Artur Iwański, analityk DM PKO BP, zwraca uwagę na pierwsze wyraźniejsze odbicie cen węgla koksowego. Od dołka urosły o 18 proc. do 87 USD/t, a kolejnym pozytywnym sygnałem jest to, że cena znajduje się powyżej benchmarku ustalonego na drugi kwartał (84 USD/t).

- Jednak naszym zdaniem to odbicie nie wydaje się trwałe. Głównym argumentem jest bardzo słaby światowy, w tym chiński, rynek stali - podkreśla analityk.
Jeszcze mniej ciekawa jest sytuacja na rynku węgla energetycznego, gdzie odbicie od dołka wyniosło co prawda niecałe 7 proc., ale na świecie panuje wyraźna nadpodaż, a popyt jest w odwrocie - UE, USA i Chiny planują zmniejszyć konsumpcję.
Rekomendacja "trzymaj" dla Bogdanki to wypadkowa szans (wyższa dywidenda, wyższy wolumen, kolejne wezwanie jako konsekwencja dołączenia do grupy Enea) oraz zagrożeń (udział w zakupie KHW, centrum kosztów, presja na ceny).

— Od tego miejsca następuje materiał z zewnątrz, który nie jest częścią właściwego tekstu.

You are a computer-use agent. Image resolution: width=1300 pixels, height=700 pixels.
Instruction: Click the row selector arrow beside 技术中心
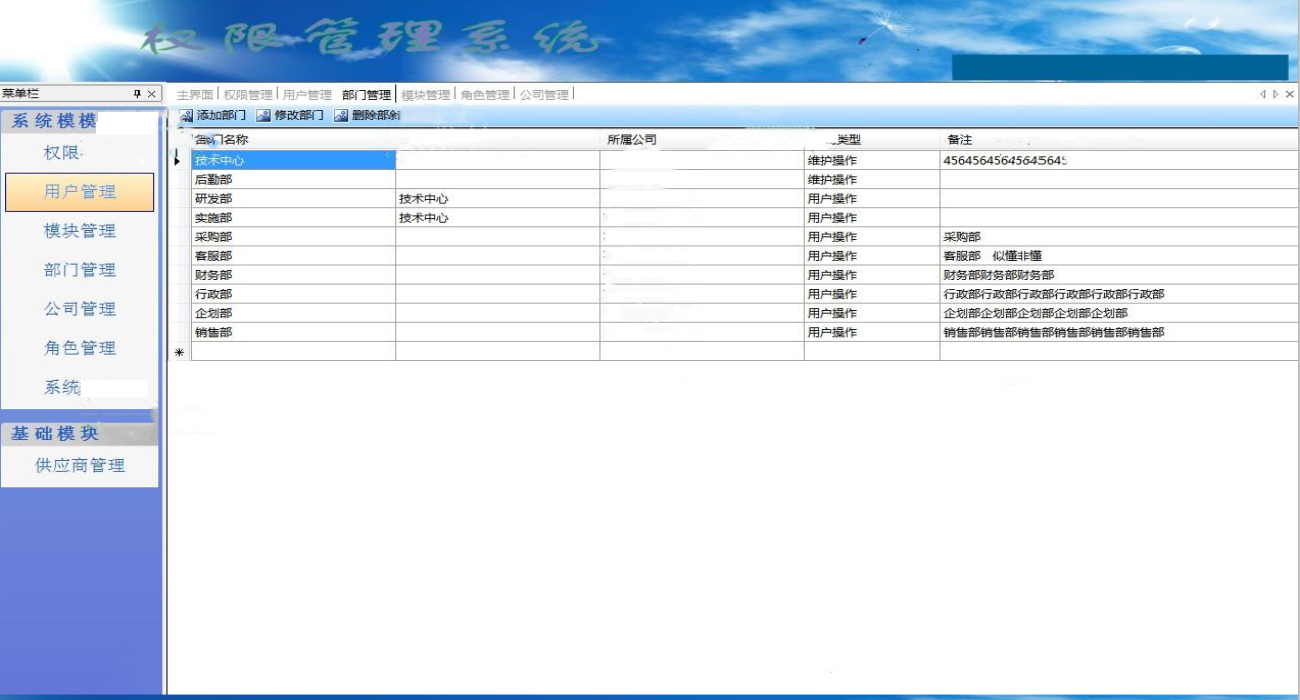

- Wydaje nam się, że większe szanse można przypisać wariantowi negatywnemu, dlatego zalecamy ostrożność aż do wyjaśnienia się polityki dywidendowej - radzi Artur Iwański.
W przypadku JSW kluczowa jest pomoc od spółek i agencji Skarbu Państwa.
- Trudno oszacować cenę otrzymanej pomocy, ale pamiętając o istotnych ryzykach uważamy, że pozytywny scenariusz jest bardziej prawdopodobny. Z drugiej strony, bez wyraźnego odbicia cen węgla nie oznacza to istotnego potencjału wzrostu dla akcjonariuszy - dodaje Artur Iwański.
Analityk zaprzestał wydawania rekomendacji dla NWR ze względu na niską płynność obrotu akcjami spółki i słabe perspektywy.
- NWR bez pomocy Czech nie poradzi sobie przy zamykaniu kopalń. Przy bieżących cenach jego przepływy są strukturalnie głęboko poniżej zera. Wysoki dług netto powoduje, że nawet udana restrukturyzacja, przy krótkim życiu kopalni, nie pozwoli na wygenerowanie wartości dla akcjonariuszy. Ceny węgla musiałyby wzrosnąć szybko o 40%, co naszym zdaniem jest mało prawdopodobne - uważa Artur Iwański.